Soria stared at their joined hands and then met his gaze with a heat that he felt down to his bones. And then the way she looked at him shifted again, with uneasiness and pain.
“My arm,” she said hesitantly. “Do you want to know?”
“Yes,” he said, afraid of what he saw in her eyes.
“It was someone I knew.” Soria smiled, but there was no humor; just a grim, almost gruesome incredulousness as though she still could not believe what had happened. “I did not know it, though. He had changed, aged. An uncle I never much saw. But he and I had a history from when I was little. Not a good one.”
Karr tensed and she shook her head. “Nothing ever happened back then. But he tried and I told, and I never saw him again. I forgot him. But he did not forget me. I think he wanted to punish me for how my father and the rest of the family threw him away.”

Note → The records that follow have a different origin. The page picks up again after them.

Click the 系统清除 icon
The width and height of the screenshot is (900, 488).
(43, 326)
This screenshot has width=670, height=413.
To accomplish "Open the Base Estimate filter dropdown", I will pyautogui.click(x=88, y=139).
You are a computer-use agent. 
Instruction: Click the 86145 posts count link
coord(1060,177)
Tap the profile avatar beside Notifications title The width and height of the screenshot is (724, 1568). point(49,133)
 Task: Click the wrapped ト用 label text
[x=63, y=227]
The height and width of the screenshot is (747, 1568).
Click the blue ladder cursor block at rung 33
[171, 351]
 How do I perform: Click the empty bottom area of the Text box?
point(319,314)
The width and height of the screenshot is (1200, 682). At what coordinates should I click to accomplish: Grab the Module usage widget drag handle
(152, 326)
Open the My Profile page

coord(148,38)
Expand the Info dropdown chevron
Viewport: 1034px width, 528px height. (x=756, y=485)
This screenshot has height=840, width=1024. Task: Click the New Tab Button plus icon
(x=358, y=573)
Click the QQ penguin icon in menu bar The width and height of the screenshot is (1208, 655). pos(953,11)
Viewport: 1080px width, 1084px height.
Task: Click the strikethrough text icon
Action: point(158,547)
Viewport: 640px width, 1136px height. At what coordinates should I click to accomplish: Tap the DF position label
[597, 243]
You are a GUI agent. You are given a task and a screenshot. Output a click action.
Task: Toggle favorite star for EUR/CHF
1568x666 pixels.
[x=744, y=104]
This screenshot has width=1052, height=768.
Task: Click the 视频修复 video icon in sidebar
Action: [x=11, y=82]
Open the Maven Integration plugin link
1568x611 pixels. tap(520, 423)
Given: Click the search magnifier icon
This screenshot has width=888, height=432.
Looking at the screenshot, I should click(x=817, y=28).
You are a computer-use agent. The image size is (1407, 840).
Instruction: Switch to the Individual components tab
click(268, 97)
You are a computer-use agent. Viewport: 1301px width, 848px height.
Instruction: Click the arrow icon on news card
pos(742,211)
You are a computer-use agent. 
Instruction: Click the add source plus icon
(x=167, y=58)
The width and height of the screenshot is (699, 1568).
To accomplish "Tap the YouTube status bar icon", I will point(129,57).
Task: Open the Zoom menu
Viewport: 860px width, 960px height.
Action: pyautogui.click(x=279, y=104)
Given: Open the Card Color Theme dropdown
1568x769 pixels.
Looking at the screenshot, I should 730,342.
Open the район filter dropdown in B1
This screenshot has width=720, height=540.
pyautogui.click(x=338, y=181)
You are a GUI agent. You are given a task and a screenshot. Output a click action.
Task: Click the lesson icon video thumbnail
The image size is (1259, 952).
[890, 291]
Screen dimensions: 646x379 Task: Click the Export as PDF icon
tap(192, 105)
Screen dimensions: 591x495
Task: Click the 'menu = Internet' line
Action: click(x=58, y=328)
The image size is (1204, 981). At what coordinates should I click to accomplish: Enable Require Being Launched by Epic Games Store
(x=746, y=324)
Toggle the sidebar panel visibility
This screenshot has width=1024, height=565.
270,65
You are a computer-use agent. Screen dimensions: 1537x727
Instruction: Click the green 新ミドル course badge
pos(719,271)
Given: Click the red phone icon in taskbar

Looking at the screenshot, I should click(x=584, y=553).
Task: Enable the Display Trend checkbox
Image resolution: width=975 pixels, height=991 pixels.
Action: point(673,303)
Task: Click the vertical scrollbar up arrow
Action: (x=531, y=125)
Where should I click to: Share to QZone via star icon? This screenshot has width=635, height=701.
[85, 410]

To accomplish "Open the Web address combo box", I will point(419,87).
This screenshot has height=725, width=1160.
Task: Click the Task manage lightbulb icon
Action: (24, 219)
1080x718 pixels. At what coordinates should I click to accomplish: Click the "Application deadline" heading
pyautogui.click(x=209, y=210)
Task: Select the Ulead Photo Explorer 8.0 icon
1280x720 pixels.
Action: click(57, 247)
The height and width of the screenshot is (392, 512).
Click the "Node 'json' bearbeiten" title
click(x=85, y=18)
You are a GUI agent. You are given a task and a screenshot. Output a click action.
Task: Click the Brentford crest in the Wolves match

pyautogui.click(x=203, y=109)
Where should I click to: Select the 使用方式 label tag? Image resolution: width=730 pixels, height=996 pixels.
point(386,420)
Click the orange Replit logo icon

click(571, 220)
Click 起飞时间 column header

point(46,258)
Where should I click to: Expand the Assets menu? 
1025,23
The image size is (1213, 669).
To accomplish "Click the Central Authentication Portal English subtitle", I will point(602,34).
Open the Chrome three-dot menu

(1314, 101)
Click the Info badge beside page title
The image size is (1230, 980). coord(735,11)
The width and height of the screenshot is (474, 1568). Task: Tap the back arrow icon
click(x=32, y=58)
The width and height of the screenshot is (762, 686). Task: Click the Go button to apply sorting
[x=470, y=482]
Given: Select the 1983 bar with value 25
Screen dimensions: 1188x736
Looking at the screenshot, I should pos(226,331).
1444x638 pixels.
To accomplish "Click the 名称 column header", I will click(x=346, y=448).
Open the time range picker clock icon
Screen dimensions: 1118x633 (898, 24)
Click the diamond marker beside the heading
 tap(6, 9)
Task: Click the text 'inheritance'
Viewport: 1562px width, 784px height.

Soria closed her eyes. “He knew my schedule. I was going home and saw an old man at the side of the road who needed help. So I stopped. He … drugged me. Put me in the trunk of his car. Took me to his home, locked me in the basement. He told me who he was, and when he did … I knew. I knew that was it. I was not the first girl he had done this to, either. He had pictures. A system. He liked them to fight him. It turned him on.” She drew in a ragged breath, trembling. “So I woke up with my right arm in chains, all the way up near my shoulder, and lower, at my wrist. A knife at my side. He said that I had a choice. Fight him in the morning or kill myself.”
Karr shook with rage. “Soria.”
“It was not a big knife,” she whispered. “I knew he would rig the fight. My good old uncle.”
“Soria,” he said again, but her face twisted in a grimace, and she tucked her chin down against her chest, huddling closer.
“I did not want to die. I did not want him to—” She stopped, then, for a long moment. “The cuff on my upper arm was too tight to move down past my elbow. That is why I lost so much. I had a shoelace I managed to tie around … you know, up high. To help with the blood. But the pain …”
Her voice was suddenly too hoarse to go on. Karr dragged her deep into his arms, horrified for her, wishing he could be in her memories to ease her pain—to move through time and stop it all before it had happened. Magic had brought him back to life. There had to be magic for time, as well.